** Opening Material for this task block **

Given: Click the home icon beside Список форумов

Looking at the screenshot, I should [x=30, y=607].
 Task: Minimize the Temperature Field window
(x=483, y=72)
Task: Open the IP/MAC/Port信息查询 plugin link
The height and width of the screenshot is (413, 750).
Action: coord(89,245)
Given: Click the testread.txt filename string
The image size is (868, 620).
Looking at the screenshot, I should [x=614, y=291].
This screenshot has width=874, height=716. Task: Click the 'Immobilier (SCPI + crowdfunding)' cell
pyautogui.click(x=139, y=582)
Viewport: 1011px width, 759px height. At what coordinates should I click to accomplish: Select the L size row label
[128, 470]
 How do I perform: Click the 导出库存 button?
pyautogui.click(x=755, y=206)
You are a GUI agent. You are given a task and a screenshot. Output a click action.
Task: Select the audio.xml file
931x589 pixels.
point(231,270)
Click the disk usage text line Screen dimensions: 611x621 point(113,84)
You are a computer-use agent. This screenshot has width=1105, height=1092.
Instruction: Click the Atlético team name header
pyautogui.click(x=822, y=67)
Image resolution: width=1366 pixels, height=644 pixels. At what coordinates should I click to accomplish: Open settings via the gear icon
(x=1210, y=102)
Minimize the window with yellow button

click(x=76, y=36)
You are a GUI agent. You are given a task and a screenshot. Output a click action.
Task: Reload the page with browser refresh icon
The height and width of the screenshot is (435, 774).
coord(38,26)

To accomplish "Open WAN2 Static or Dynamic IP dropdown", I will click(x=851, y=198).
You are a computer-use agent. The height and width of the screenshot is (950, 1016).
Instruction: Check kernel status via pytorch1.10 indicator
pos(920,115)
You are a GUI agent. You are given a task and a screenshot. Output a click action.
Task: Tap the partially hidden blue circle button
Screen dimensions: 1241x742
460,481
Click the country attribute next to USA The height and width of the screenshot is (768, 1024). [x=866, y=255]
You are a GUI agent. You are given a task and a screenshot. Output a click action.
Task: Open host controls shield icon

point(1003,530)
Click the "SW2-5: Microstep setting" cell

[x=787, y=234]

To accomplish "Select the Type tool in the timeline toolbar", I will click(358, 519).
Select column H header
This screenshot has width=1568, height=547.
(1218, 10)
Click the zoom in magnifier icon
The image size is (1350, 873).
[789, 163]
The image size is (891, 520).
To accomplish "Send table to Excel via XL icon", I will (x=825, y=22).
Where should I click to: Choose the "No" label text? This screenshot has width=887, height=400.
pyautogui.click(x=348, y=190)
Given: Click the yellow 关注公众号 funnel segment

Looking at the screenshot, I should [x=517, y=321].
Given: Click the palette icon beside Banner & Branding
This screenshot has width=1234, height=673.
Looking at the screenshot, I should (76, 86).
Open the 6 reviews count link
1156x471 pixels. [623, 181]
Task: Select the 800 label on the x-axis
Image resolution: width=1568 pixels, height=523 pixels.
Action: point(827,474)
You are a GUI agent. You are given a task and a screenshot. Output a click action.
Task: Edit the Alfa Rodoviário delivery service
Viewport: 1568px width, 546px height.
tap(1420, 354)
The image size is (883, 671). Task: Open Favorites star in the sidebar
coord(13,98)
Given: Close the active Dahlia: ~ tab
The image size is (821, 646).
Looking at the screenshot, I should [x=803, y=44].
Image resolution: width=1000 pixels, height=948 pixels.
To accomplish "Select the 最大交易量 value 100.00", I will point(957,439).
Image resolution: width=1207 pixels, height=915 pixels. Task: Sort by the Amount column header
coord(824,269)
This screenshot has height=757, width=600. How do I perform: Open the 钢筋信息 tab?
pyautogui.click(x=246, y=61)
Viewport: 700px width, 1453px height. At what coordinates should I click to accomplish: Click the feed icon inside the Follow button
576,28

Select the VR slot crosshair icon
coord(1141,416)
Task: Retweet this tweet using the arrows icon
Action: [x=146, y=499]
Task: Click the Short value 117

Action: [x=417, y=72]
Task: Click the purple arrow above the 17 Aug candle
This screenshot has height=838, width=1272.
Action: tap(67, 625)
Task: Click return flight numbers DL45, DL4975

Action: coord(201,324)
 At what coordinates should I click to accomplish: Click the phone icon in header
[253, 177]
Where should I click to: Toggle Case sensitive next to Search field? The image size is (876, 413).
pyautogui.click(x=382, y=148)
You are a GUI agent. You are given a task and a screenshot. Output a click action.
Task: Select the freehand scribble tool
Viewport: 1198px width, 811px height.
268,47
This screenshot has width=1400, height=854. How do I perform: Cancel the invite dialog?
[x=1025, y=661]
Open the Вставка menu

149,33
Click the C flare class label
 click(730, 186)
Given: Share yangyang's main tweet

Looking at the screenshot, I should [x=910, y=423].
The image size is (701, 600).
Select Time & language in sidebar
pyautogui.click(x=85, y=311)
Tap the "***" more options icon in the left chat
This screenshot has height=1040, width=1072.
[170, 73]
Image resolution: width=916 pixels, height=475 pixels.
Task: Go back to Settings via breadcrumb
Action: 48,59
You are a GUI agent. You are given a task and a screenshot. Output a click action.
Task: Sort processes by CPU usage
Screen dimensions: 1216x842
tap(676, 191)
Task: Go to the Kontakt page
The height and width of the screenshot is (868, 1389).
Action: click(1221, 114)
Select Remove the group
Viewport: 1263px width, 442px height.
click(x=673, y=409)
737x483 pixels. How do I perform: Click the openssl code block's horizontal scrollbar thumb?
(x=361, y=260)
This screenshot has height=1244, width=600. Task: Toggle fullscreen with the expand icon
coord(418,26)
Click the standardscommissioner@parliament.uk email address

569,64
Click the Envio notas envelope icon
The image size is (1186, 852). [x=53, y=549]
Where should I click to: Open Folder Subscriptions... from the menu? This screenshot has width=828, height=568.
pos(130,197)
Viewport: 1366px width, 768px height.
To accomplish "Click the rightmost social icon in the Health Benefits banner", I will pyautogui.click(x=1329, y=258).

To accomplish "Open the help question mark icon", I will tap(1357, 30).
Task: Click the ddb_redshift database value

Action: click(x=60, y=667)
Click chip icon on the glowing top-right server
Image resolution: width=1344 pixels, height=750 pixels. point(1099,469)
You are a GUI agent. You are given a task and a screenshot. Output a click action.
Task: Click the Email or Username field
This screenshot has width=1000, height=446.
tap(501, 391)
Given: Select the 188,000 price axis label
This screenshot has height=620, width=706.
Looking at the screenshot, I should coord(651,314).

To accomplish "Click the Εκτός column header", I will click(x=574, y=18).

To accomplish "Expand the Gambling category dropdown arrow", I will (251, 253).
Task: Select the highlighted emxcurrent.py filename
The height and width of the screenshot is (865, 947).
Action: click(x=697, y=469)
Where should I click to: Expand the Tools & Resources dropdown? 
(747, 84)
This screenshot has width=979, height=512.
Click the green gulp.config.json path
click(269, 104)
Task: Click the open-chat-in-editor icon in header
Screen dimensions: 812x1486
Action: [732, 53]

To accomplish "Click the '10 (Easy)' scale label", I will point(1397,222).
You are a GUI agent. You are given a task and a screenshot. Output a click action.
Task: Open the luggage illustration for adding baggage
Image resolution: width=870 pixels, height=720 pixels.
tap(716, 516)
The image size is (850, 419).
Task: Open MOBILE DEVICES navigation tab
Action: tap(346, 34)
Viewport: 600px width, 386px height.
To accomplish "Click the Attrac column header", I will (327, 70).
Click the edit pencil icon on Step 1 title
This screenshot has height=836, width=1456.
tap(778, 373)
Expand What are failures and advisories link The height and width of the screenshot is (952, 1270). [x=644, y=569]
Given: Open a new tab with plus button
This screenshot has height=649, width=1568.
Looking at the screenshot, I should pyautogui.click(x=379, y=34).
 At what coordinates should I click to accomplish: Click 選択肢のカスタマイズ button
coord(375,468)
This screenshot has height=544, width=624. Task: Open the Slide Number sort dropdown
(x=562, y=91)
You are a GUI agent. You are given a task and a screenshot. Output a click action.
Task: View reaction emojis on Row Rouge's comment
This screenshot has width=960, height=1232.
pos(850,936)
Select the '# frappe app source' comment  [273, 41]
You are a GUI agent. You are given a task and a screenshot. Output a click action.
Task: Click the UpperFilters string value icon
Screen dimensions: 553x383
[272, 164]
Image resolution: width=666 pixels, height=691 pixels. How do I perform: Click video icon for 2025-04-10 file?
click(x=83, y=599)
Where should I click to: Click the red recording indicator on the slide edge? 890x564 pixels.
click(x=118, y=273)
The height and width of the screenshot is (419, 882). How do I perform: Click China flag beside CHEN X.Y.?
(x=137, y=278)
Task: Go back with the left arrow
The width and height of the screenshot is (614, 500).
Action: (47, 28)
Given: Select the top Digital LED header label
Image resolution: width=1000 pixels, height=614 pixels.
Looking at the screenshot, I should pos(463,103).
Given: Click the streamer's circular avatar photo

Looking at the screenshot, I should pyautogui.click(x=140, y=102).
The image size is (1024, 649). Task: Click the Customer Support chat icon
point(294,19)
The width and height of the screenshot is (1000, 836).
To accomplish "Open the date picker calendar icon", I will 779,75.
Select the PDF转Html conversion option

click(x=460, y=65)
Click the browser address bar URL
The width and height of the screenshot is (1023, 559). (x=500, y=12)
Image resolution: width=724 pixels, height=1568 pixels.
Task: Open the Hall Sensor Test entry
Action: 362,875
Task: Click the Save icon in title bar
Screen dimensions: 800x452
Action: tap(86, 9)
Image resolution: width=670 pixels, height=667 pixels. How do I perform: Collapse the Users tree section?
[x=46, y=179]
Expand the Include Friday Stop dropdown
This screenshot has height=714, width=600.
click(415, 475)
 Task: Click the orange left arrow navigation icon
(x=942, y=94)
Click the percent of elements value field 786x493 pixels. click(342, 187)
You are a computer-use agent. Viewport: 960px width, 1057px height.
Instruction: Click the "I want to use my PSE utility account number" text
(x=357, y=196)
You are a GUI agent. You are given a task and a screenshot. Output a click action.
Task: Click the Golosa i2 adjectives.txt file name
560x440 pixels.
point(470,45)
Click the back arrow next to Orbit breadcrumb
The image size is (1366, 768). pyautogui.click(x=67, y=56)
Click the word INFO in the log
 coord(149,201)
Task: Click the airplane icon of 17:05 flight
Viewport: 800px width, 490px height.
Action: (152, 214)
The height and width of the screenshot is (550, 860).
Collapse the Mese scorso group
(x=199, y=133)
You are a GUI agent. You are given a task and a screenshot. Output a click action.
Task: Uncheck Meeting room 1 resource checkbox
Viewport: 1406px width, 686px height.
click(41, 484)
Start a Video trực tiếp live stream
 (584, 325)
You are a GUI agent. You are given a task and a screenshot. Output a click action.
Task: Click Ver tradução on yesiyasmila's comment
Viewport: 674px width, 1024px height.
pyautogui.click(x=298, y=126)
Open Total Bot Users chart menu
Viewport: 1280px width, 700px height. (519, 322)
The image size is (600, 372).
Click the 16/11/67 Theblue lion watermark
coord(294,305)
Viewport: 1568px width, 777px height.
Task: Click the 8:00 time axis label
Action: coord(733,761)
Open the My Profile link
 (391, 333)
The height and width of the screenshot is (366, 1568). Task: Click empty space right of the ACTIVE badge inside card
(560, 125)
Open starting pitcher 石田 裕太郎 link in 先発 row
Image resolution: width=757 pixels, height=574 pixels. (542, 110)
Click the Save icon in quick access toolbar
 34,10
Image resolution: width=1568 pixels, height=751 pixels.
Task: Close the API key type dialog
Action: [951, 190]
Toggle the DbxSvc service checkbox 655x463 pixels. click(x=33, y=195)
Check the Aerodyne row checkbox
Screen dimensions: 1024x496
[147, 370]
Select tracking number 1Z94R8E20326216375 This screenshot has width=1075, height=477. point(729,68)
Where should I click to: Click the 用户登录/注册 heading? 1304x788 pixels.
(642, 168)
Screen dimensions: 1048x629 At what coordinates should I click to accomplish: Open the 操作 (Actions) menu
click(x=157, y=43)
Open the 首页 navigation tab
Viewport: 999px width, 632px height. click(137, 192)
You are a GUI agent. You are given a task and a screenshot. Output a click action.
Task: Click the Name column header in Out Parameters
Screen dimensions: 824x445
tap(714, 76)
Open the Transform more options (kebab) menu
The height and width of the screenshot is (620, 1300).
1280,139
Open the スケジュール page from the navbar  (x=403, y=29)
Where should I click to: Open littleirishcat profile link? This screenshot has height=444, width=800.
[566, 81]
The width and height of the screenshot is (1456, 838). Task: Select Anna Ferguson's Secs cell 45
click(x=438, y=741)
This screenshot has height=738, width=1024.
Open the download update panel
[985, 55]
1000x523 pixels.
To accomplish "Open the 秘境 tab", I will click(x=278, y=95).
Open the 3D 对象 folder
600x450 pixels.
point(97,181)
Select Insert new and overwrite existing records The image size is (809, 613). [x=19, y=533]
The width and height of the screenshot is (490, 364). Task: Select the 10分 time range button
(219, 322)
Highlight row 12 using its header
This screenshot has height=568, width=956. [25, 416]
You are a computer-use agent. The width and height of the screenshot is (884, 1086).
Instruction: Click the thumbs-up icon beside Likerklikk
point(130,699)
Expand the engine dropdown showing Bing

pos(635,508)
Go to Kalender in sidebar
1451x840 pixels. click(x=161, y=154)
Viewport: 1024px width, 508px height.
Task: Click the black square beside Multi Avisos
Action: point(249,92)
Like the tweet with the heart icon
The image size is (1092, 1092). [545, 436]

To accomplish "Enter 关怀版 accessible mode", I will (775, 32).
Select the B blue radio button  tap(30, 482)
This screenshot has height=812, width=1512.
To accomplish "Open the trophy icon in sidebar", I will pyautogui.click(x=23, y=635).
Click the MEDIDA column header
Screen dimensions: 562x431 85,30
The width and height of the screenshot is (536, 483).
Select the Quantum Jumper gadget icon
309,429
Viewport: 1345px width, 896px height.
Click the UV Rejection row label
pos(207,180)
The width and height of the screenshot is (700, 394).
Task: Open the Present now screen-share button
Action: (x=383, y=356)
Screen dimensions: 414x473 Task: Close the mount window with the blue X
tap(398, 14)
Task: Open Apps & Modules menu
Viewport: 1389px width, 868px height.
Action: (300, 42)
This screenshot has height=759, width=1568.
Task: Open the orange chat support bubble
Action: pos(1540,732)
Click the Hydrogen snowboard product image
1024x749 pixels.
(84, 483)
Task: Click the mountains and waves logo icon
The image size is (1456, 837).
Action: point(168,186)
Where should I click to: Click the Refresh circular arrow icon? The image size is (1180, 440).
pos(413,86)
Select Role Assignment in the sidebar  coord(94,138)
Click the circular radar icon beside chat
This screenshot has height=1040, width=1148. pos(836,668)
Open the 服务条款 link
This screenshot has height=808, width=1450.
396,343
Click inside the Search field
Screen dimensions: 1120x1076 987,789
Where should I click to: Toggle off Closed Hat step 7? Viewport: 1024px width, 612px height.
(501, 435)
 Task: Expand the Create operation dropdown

** Closing Material for this task block **

Instructions to follow.
Could you work out how many lines above contain the string "filename"? Answer with the number only.

Exercise response.
2